Выставка репортажного фото — довольно масштабная, все лучшее, собранное отовсюду в течение последних лет. Большинство работ просто бьет по глазам, наотмашь. Ведь работали самые смелые объективы, настоящие мастера без страха и упрека; можно только догадываться, чего им стоил тот или другой кадр. Местами кажется, что бумажный прямоугольник просто не в силах удержать эти страдания, которые вот-вот начнут раскаленной лавой струиться просто на зрителей. Аномалией начинает выглядеть наше, относительно благополучное, существование. Голод. Войны. Стихийные бедствия. Убитые, изувеченные, замученные, изнасилованные. Эпидемия беды, которая пожирает обезумевшую планету. От цунами в Индонезии до войны и голода на Гаити, от утопающих в Средиземном море нелегалов до резни в Судане, от брошенных детских вещей в Беслане до очередных похорон в Кашмире. Но... но...
Поражает почему-то не это.
Даже не то чтобы поражает — а запоминается.
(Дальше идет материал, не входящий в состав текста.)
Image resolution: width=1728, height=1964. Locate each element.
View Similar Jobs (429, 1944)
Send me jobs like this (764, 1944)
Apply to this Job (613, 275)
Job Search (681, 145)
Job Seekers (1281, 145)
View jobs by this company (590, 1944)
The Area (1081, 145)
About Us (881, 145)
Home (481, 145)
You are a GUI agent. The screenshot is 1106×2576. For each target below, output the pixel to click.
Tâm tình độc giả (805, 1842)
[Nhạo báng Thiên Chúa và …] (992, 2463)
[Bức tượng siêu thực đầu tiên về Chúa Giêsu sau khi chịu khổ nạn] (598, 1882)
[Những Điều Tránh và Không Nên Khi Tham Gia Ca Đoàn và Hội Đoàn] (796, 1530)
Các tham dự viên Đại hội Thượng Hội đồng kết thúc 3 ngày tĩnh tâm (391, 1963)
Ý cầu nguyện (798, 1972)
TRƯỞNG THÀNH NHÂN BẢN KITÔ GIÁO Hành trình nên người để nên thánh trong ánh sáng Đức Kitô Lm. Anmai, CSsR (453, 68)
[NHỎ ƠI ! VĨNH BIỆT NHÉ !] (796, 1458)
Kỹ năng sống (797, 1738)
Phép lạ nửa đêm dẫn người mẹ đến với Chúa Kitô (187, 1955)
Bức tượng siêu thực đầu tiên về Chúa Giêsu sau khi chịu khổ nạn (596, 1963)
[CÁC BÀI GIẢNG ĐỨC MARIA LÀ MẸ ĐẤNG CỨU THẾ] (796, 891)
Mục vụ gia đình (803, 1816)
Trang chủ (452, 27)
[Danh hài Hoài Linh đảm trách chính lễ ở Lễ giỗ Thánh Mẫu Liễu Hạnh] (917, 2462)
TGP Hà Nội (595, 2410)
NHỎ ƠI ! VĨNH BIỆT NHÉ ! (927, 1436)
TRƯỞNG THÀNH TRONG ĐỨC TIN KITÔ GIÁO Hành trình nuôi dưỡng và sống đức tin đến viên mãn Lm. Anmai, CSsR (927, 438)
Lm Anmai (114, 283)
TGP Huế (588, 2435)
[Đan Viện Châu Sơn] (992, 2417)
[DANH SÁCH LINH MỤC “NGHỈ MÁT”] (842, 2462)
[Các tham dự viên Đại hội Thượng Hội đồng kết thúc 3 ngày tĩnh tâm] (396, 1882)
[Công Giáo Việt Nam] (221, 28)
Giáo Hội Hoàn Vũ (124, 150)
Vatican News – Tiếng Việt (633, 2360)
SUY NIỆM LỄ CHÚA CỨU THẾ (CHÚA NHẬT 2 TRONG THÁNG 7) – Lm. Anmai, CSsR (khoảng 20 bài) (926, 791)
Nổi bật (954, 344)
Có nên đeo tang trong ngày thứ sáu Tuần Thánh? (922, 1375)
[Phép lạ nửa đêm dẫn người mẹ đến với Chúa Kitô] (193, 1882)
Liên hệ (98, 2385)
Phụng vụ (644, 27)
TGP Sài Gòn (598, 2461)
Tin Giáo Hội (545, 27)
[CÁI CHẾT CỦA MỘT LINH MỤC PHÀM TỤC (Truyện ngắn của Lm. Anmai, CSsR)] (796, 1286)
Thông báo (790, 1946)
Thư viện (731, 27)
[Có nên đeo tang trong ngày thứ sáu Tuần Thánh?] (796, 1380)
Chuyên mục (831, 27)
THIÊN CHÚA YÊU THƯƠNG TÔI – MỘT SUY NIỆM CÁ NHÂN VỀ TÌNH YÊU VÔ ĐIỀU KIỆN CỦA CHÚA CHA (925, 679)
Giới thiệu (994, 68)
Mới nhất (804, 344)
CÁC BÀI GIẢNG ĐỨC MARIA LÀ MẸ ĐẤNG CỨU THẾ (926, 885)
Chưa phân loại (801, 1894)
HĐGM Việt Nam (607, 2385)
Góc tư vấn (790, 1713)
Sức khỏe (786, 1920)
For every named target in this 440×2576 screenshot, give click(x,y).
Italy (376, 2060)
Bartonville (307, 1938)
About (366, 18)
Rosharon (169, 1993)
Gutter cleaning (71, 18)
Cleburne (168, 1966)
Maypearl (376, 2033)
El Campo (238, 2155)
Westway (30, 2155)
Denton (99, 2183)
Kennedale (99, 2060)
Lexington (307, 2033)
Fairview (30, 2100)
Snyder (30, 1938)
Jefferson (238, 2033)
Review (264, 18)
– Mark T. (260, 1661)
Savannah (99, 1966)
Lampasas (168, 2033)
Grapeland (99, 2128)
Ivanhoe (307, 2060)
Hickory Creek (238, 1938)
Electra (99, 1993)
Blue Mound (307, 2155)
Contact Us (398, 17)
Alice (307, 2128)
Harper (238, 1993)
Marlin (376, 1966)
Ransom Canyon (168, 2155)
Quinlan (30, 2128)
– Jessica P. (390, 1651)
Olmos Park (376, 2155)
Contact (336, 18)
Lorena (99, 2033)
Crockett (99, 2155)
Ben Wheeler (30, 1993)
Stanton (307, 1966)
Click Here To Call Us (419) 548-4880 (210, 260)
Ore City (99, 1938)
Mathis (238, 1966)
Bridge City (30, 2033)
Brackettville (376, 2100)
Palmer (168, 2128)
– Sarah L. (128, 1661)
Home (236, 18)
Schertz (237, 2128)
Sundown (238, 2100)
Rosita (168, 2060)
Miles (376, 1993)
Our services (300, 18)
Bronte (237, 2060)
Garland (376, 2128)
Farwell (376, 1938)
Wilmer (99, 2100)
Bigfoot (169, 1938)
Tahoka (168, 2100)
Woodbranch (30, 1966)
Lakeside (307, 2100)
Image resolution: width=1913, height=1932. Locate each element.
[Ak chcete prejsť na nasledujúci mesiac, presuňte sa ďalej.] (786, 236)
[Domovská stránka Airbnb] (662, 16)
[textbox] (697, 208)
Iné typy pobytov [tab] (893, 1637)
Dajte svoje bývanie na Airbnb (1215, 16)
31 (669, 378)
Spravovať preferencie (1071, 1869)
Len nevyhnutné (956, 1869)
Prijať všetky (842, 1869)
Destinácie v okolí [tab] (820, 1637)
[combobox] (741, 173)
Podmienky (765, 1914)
Тихий-мирный снимок, который и висит в не слишком выгодном месте — почти в углу, сразу возле входа в один из залов. На нем — заплаканный, разъяренный и расстроенный мальчишка лет восьми. Сидит, сжимая в руке какую-то позолоченную статуэтку, — типичную спортивную призовую цацку — на последней, четвертой ступени пьедестала. Он, собственно, только что занял это место, последнее из четырех возможных, на чемпионате по свободной борьбе в своей школе.
Но — снова но — почему именно эта фотография сразу возникает перед глазами, когда вспоминаю об этой выставке?
Объяснения разные. По-видимому, самое первое и самое главное — все пространство моего быта и без того перегружено травматической информацией. Ужасные образы с тех фото выглядят только обездвиженным эхом телеэфира, интернета, газет, которые богаты на подобные впечатления с избытком.
Или так: человеческой природе свойственна инстинктивная самозащита от стрессов. Поэтому в сознании срабатывают потайные фильтры, предохранители от слишком неприятных впечатлений.
Или так: там, где страдание является нормой, оно определенным образом обесценивается. Даже в опосредствованном искусством виде. А вот беда, пускай и маленькая, в мирных, безопасных условиях — поражает, потому что является аномалией. Иными словами: горе одного — трагедия, горе миллионов — статистика?
Не хотелось бы так думать.
Кажется, объяснение все же в другом.
Итак, тот неудачник-борец — последний, хотя и с призом.
И это его, маленького гордого мужичка, отнюдь не радует. Именно в момент первого, наиболее острого отчаяния и злобы его и поймал фотограф. И перенес на пленку, а потом на бумагу, целую, полноценную историю. К которой каждый волен придумать собственный вариант продолжения. Потому что что-то же будет с ним дальше, с тем смешным и амбициозным плаксой.
Вот эта возможность продолжения, породненная со свободой, которая остается хотя бы зрителям, и является наиболее ценным. На фото катастроф история уже закончена, там уже точка, финал.
А здесь — еще нет. Сюжет жизни еще продолжается и продолжается, захваченный врасплох. И моя история продолжается вместе с ним, и в ней тоже остается выбор.
На такое способна только фотография — настоящий призрак свободы. Самый милосердный из всех остальных.